To this end, we picked control objectives of downregulating the blue, red, and yellow modules, and upregulating the turquoise or green modules. Upregulation of the green module was chosen due to its enrichment in apoptosis, even though this would push the green module further away from the DMSO state. We first quantified the stability of the gene expression modules near the Quiz + Dex 5-day pseudo-attractors. To accomplish this, we simulated 100 random walks of 5000 steps (see Methods Section 2.10) from an initial state determined by the average of the Quiz + Dex 5-day pseudo-attractors. For each step along the walk, we quantified the fraction of nodes from each module that are ON to get an overall module activation score. We characterized modules with fewer than 1/4 active nodes to be in a low state, between 1/4 and 3/4 to be in an intermediate state, and above 3/4 to be in a high state. These ranges were chosen to ensure each module began sufficiently far from the boundary. With these definitions, all modules began in either the low or intermediate states. We then quantified how long it took for each random-walk simulation to cross from low to intermediate activation, or from intermediate to low activation, for the first time (we only rarely observed a cross from intermediate to high activation, so this transition was excluded). The distributions of the crossing times in Figure 5A capture the baseline stability of each module.
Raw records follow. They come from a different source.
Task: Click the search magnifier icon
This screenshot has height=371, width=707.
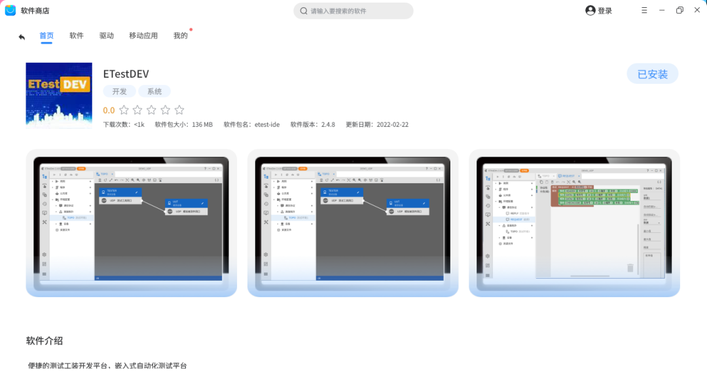Action: [304, 11]
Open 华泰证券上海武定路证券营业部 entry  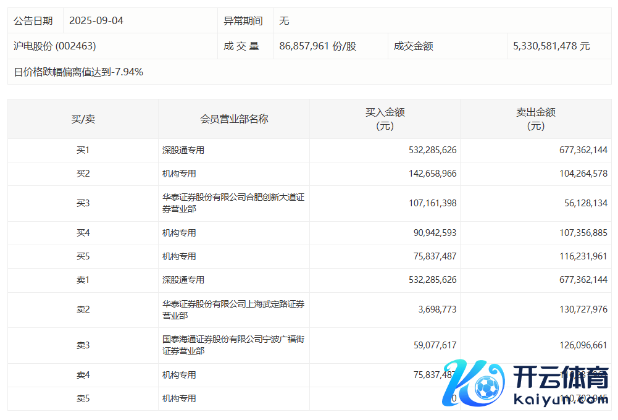pos(233,309)
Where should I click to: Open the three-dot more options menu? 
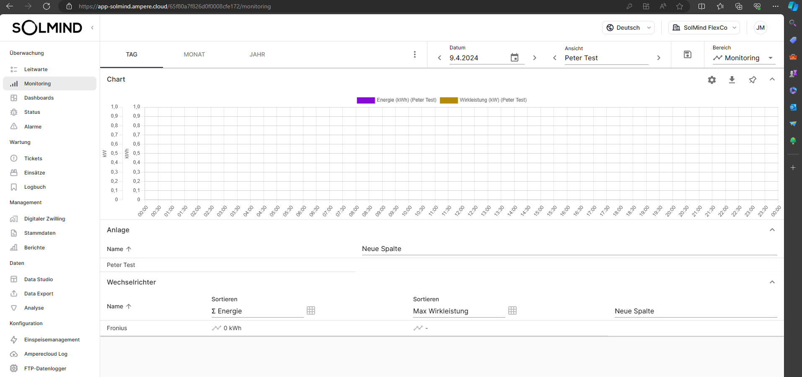point(414,54)
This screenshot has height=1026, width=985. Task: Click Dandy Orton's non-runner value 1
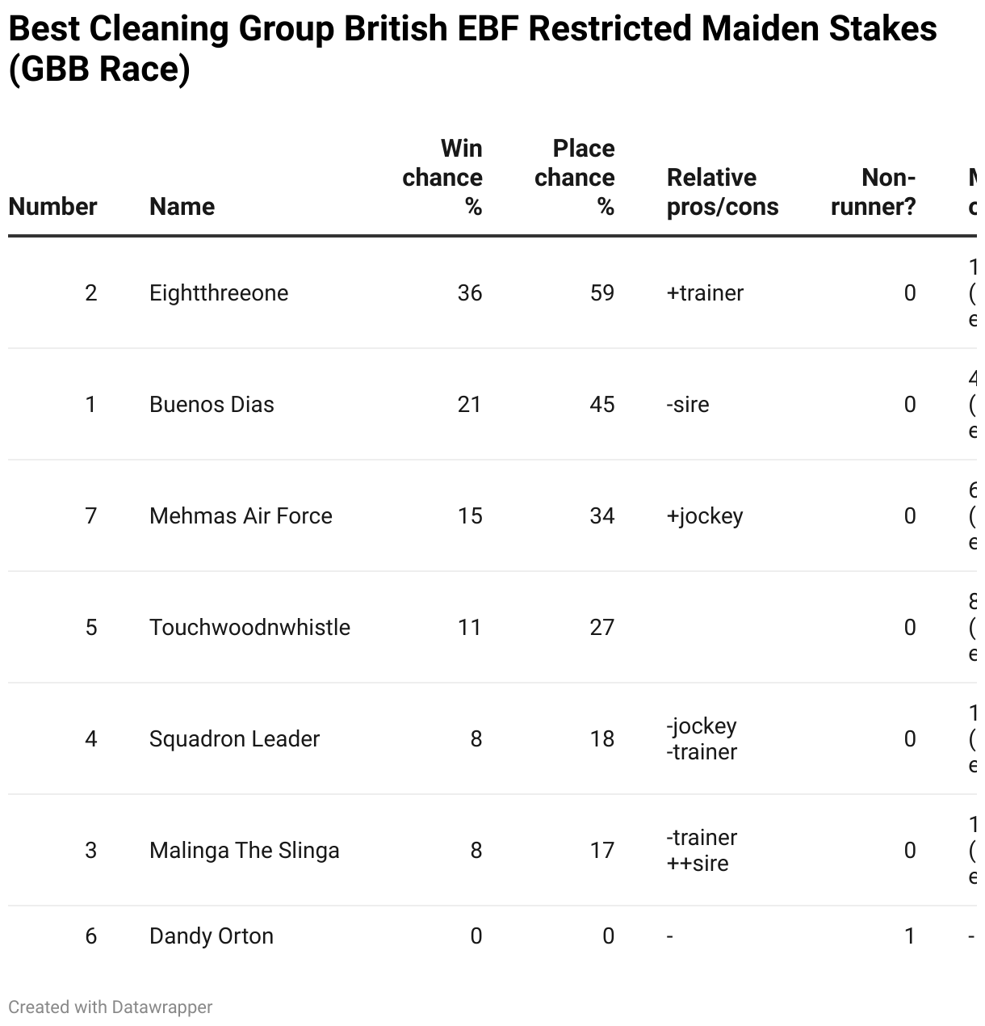click(x=909, y=936)
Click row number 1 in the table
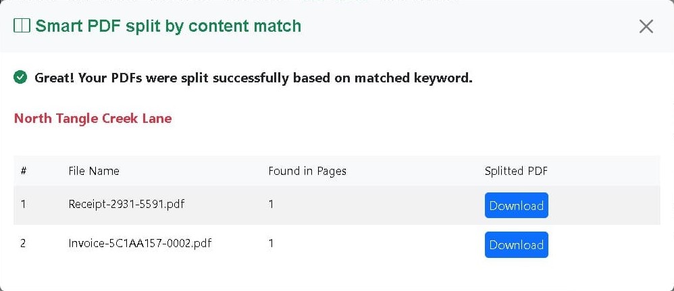Viewport: 674px width, 291px height. tap(23, 204)
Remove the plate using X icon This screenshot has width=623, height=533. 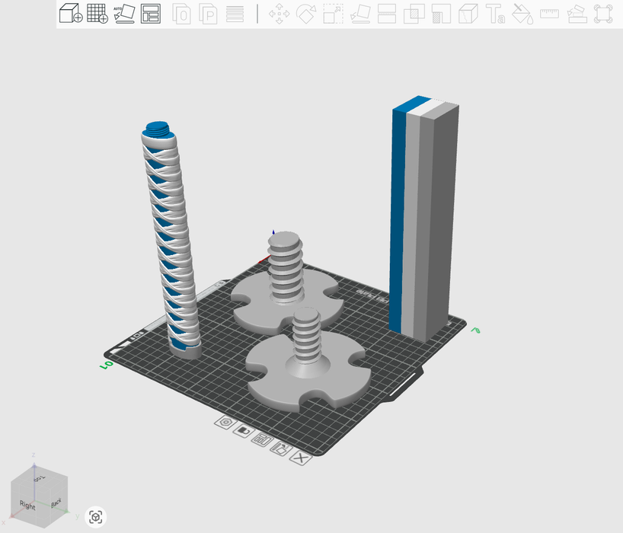coord(302,458)
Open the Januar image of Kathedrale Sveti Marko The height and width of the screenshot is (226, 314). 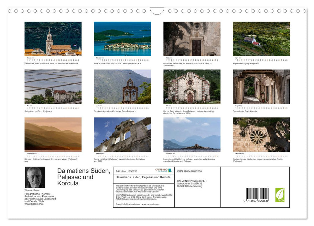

We then asked which interventions shift the module distributions to lower or higher numbers of steps. If a module starts in the intermediate state and transitions into the low state, then interventions shifting the distribution to a higher number of steps stabilize the more active state of the module. Conversely, interventions shifting the distribution to a lower number of steps downregulate the module. The opposite interpretation holds for modules starting in the low state and transitioning to the intermediate state: a shift to a lower number of steps indicates upregulating the module, while a shift to a higher number of steps indicates maintaining the module in the low state.
Nodes targeted by in silico intervention were fixed as either ON or OFF, and not allowed to update during the simulation. We prioritized nodes to target by (1) analysis of the regulatory paths in the network (Figure 2 and Figure S10), and (2) calculation of an influence index for each possible node interventions and each module (see Methods Section 2.9 for details). Briefly, the influence index considers the most likely effect an intervention of a given node will have on the nodes it targets. A positive influence index indicates that those effects are likely to align with our control objectives, while a negative influence index indicates that those effects are likely to contradict our objectives. Influence indices for each intervention are given in File S5.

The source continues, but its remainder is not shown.